Westreich spoke with NJ Jewish News in a July 18 phone interview as he wrapped up 12 days as one of 20 college students in Machon Kaplan.
Machon means “institute” in Hebrew. The “Kaplan” comes from the late Kivie Kaplan of Boston, a vice-chair of the Union for Reform Judaism and, later, national president of the NAACP.
The interns are assigned to organizations active in such social justice areas as racial equality, Middle East peace, and gay rights advocacy.
Noah worked with the Interfaith Alliance, a coalition of liberal religious movements.
His job was to monitor hearings of the House Homeland Security Committee covering the alleged radicalization of America’s Muslim community.
“What I felt was there was really a stereotyping of the Muslim community and not real understanding,” he said. “I watched the hearings and responded with letters to the editors supporting our coalition partners to speak out against the hearings.
“In my personal opinion,” said Westreich, “I found them pretty one-sided. I heard four Muslims testifying, and the one dissenting voice had the most reasonable opposition.”
Westreich did not work with Muslims on the project, but attended a symposium on understanding Muslims in America sponsored by the Institute for Social Policy and Understanding, which monitors anti-Muslim discrimination and is a partner organization of the RAC. “I never felt any tension,” he said. “Actually, I identified with the discrimination against them.”

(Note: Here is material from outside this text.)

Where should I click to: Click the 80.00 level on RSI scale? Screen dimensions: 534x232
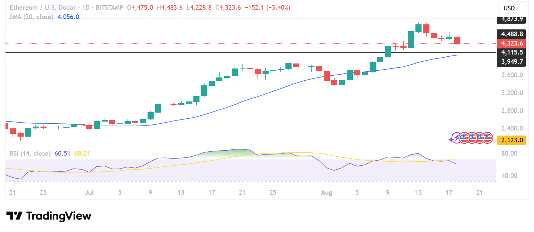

The experience has left Westreich “definitely inspired to get involved in the legislative process.”
Westreich, a graduate of Montclair High School, will spend the rest of the summer with his parents. His mother, Lisa, is a social worker at Montclair State University; his father, Larry, is a psychiatrist.
As he returns to his life as a sociology major at Macalester with a minor in Middle Eastern studies and Islamic civilization, he has not yet drafted a blueprint for his career.
“It is much too early to make plans,” he said.